*Tasks and exercises*:
1 - Answer the following questions using the web performance discussion.
(a) What render time under load is given for Business B?
(b) How long did the page take to load for the commenter who suspected HN traffic?
(c) Where does one commenter say the site could be hosted instead of on SSDs?
2 - Reproduce everything in the web performance discussion from "I think this" down to "credit card etc.".
3 - Carry on the web performance discussion from where it stops.

I think this is the ironic lesson: for many sites, optimizing for consistent performance (i.e. CDN, geographic caching) is a more important objective than prematurely optimizing for a subset of users.

Example:

Business A - average render time 0.3s, but under load 5-10s

Business B - average render time 0.8s, but under load 1-2s.

Subjectively, around ~10s response time is the point I would close the tab and look for another business if I was trying to do shopping online, anything involving a credit card etc.

Took me almost 30 seconds to load, maybe because the server is being hammered by HN traffic right now? Also like others here were saying, using a CDN would definitely help with the initial latency.
The bit about being hosted on SSDs is silly. I could host that site in unused registers of my CPU.
was thinking exactly this, keep loaded in mem for the duration of the server's lifetime. Not too familiar with HTTP2 but could you cache the compressed packet and reuse with minor modification to the headers when needed to speed up the communication?
Not familiar either, but that's an amazing idea
Preformatted payload can be a big win for page speed, especially if your payload cannot vary based on request headers, or has only a few variants.

*Supplied information*:

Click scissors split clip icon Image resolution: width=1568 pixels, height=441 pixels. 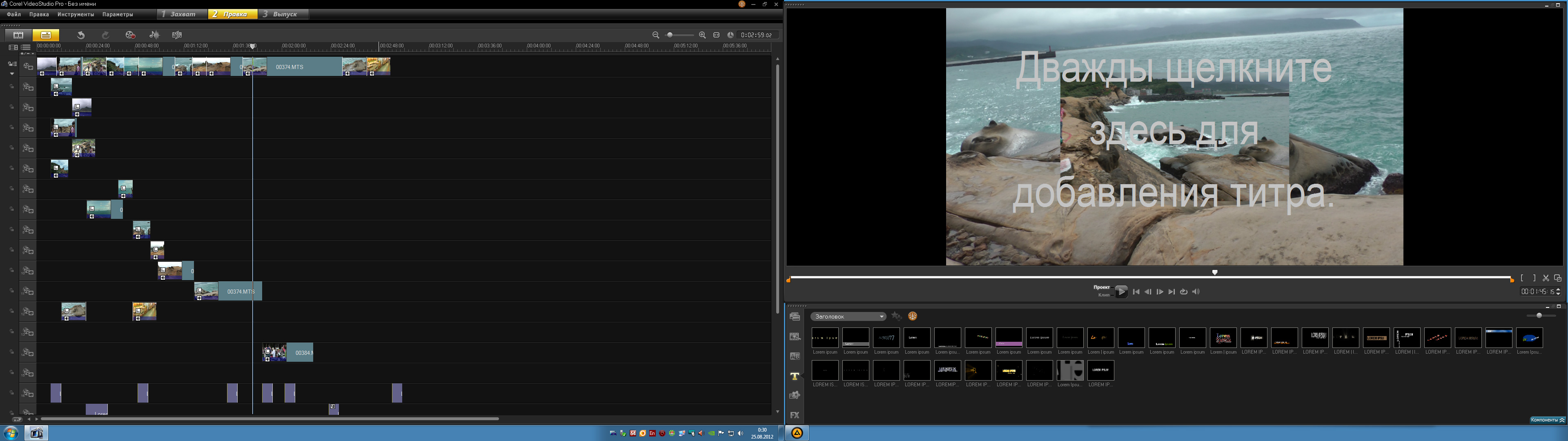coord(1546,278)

...

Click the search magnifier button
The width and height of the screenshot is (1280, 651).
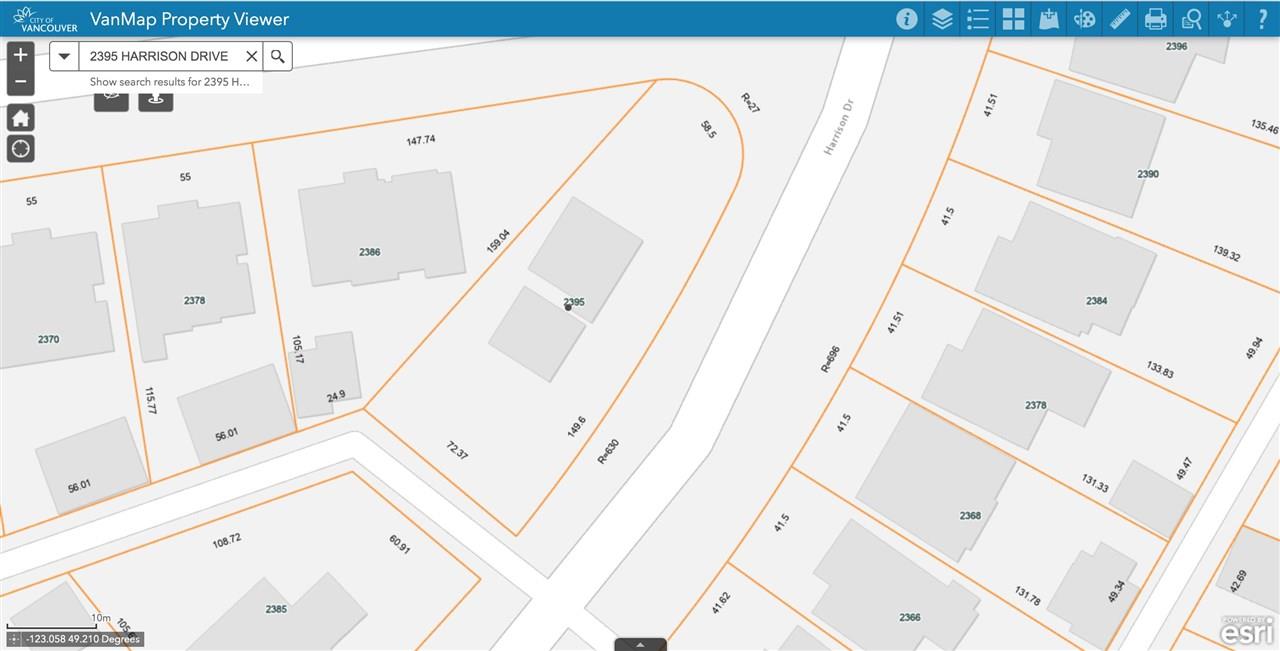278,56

*Task-by-task outputs*:
1 -
(a) 1-2s.
(b) Almost 30 seconds.
(c) In unused registers of the commenter's CPU.

2 -
I think this is the ironic lesson: for many sites, optimizing for consistent performance (i.e. CDN, geographic caching) is a more important objective than prematurely optimizing for a subset of users.

Example:

Business A - average render time 0.3s, but under load 5-10s

Business B - average render time 0.8s, but under load 1-2s.

Subjectively, around ~10s response time is the point I would close the tab and look for another business if I was trying to do shopping online, anything involving a credit card etc.

3 -
A special case of preformatted response used to be baked into microsoft IIS. If you connected to an address that could only redirect to another address, IIS wouldn't even wait for the request, it would just send the 302 response and hang up. This, it turns out, was not really compatible with Mozilla at the time, and may have violated some RFCs, but I kind of liked it as a hack.

What? No you couldn't. The site html is 11092 bytes, so you'd need to have 1,387 unused 64-bit registers to host the site.
Oh, I think he just added that one so he could sneak in his affiliate link.
Well, many of these points make sense.

If I'm doing a single page application, surely I'll have infrastructure in place already to compile, minify and do whatever I need to. So I could just serve the monolithic page and be done with it. Much like desktop applications used to do.

"No Javascript"

Amen.

It reminds me the "no synthesizers" used in the 80's by some musicians :-)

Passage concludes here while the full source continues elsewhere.